Calls with app.test_client() always gives status 401 for us with 4.1.0. Works fine with 4.0.6. Using flask_restx. Tests running in RHEL 8 and Windows 10. Same thing on both platforms.

[davidism]

@magnus-lycka It doesn't sound like that's related to this. Can you please report a separate bug with a minimal reproducible example?

[magnus-lycka]

@magnus-lycka It doesn't sound like that's related to this. Can you please report a separate bug with a minimal reproducible example?

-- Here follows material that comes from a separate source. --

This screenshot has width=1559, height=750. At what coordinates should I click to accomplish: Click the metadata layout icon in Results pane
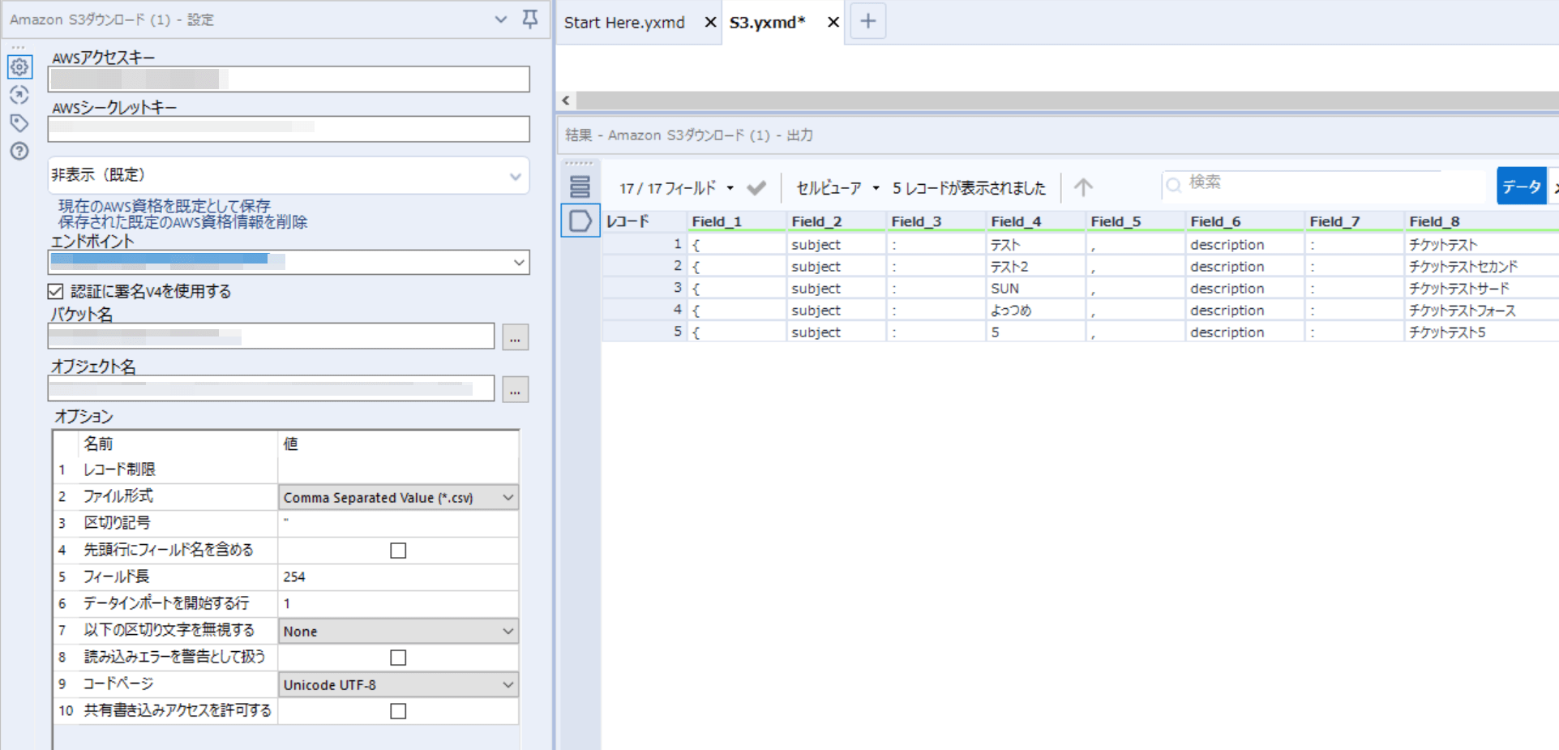pyautogui.click(x=580, y=186)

I think it's the same issue. If headers are gone, I assume our auth won't work. This is a pretty big old monolith, and I'm definitely not able to create something reproducible this week. It's 16:46 Friday... I just noticed that 93 unit tests suddenly failed, with assertion for all sorts of values of status suddenly all being 401. Not sure how that works. Pinning to 3.0.6. for now, and will let you know if a fix for this missing headers problem fixes my problem or not.

[davidism]

@magnus-lycka I understand now, yeah if you're sending custom auth headers maybe this is related. Headers aren't gone though, only str(request.headers) was affected. I'm about to release 3.1.1 then, open a new issue if it persists after that. I tried to play around with test_client() really quick, but Flask and Werkzeug's tests with it all still pass before this fix.

[dgtlmoon]

thank you so much!

[magnus-lycka]

Turns out my optimism was unfounded. My issue remains with 3.1.1. Sigh... I'll try to distill my issue and file a new issue.